Help keep your goals in sight with a diversified retirement account

Deciding how to invest your retirement savings can be challenging for people of all ages. And as you move toward your retirement years, you should consider trying to strike an appropriate balance between growth potential and preserving your savings. One thing most financial professionals agree on is that diversifying—or mixing—your retirement investments may help you build your savings and manage risk over the long term.

 

What’s diversification?

Diversifying your retirement savings means spreading it across a mix of investments so that you're not too concentrated in any single investment. Think of it as putting your eggs (money) in multiple baskets (investments). Diversification is important because no single investment can provide consistently high returns, year over year. 

On any given day, some investments will increase in value, while others will decrease. Having a mix of investments can smooth out your returns over time. That's because the investments that go up can help offset the ones that go down, which can lead to better long-term investment results with less risk.

Choosing varied investments for retirement

As a retirement saver, you’ll want to consider spreading your savings across a variety of  investment categories. The goal is to choose a combination that works for your financial needs, risk tolerance, and time horizon. Here are a few categories you should know about.

Asset classes

The first step in diversifying is to choose among the three primary types of investments, also known as asset classes—stocks, bonds, and cash or cash equivalents, which all have different levels of risk and return.. Stocks can provide greater long-term growth opportunities but can also rapidly go up or down in value. Bonds, on the other hand, generally tend to provide smaller returns but also may have a lesser risk of large losses. Cash and cash equivalent investments, which can include things such as money market funds or certificates of deposit, are generally the safest of the three asset classes. But they also offer very low returns.

Company size

In choosing stock investments, think about mixing companies of varying sizes and business tenure. Large, established companies may offer stability, while small, newer firms trying to grow their business may provide upside potential.

Industries/sectors

Look at investments across various industries—often called “sectors”—such as technology, healthcare, real estate, and energy. By investing in multiple sectors, you may capture gains when specific industries perform well and help limit your risks when they don’t.

Geography

Investing in companies from around the world can provide opportunities that aren’t available in this country and could help spread the risk of holding U.S.-only investments. These can include regional funds, emerging market funds—those specializing in companies with developing economies—and broad-based funds that span various parts of the globe. Keep in mind that international investments can expose you to geopolitical and exchange-rate risks.

To diversify your savings, you should consider all four of these categories, among others. In deciding how much money to put in each, consider your willingness and ability to take on risk and how much time you have until you need the money. Short-term needs call for a different approach.

 

We can’t predict the future, but diversification may help

Since we can’t determine where the markets and economy are headed, a good place to turn for help can be diversification. There are two ways to accomplish it:

  • Creating a diversified retirement account—and rebalancing it periodically to your original investment mix—can help you avoid large fluctuations in value and continue to build your retirement savings over time.
  •  Investing in a target-date fund or a managed account, a portfolio that’s managed by professionals to help meet your objectives, can help keep your investments diversified with minimal effort on your part.
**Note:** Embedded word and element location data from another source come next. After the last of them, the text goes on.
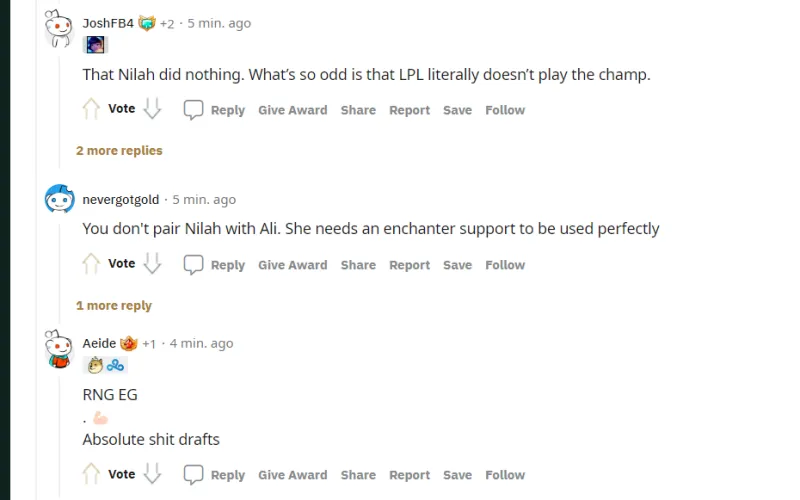Downvote nevergotgold's comment

(152, 264)
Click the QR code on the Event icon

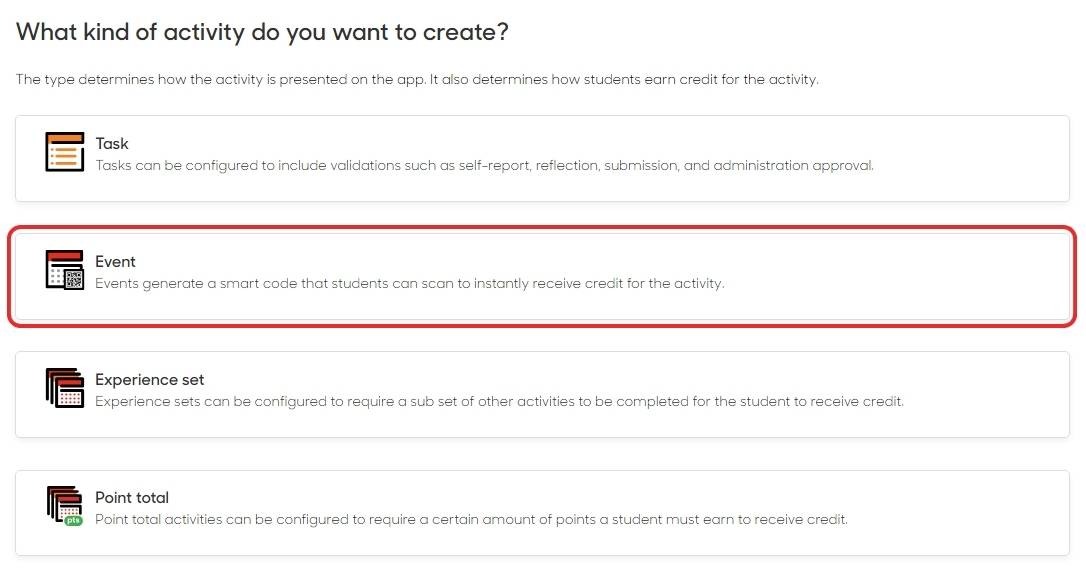click(74, 280)
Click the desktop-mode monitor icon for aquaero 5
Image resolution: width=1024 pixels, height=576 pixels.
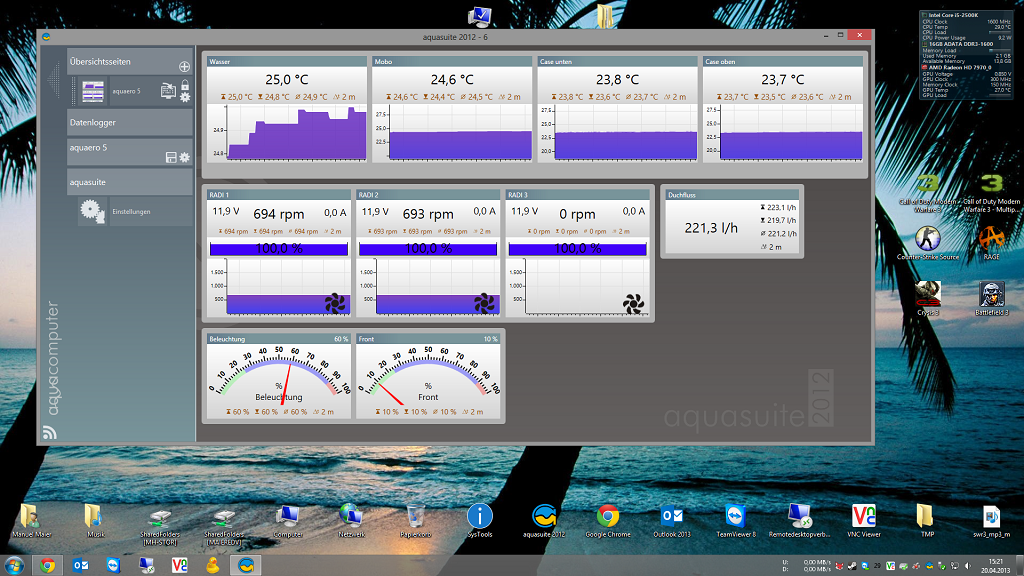[167, 90]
If retirement is near, you may not be able to afford to lose a significant amount of money by putting your eggs in the wrong basket. Whichever method you choose, balancing your savings across various industries, asset classes, and geographies may help reduce investment risk and improve your chances of achieving your ongoing retirement goals. 

 

For complete information about a particular investment option, please read the fund prospectus. You should carefully consider the objectives, risks, charges, and expenses before investing. The prospectus contains this and other important information about the investment option and investment company. Please read the prospectus carefully before you invest or send money. Prospectus may only be available in English.
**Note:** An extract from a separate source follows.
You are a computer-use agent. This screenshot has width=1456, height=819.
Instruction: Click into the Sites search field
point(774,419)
Neither asset allocation nor diversification guarantees a profit or protects against a loss. An asset allocation investment option may not be appropriate for all participants, particularly those interested in directing their own investments.

It is your responsibility to select and monitor your investment options to meet your retirement objectives. You should review your investment strategy at least annually. You may also want to consult your own independent investment or tax advisor or legal counsel.

Although the target-date funds are managed for investors on a projected retirement date timeframe, the fund’s allocation strategy does not guarantee that investors’ retirement goals will be met. The target date is the year in which an investor is assumed to retire and begin taking withdrawals.

The content of this document is for general information only and is believed to be accurate and reliable as of the posting date, but may be subject to change. It is not intended to provide investment, tax, plan design, or legal advice (unless otherwise indicated). Please consult your own independent advisor as to any investment, tax, or legal statements made.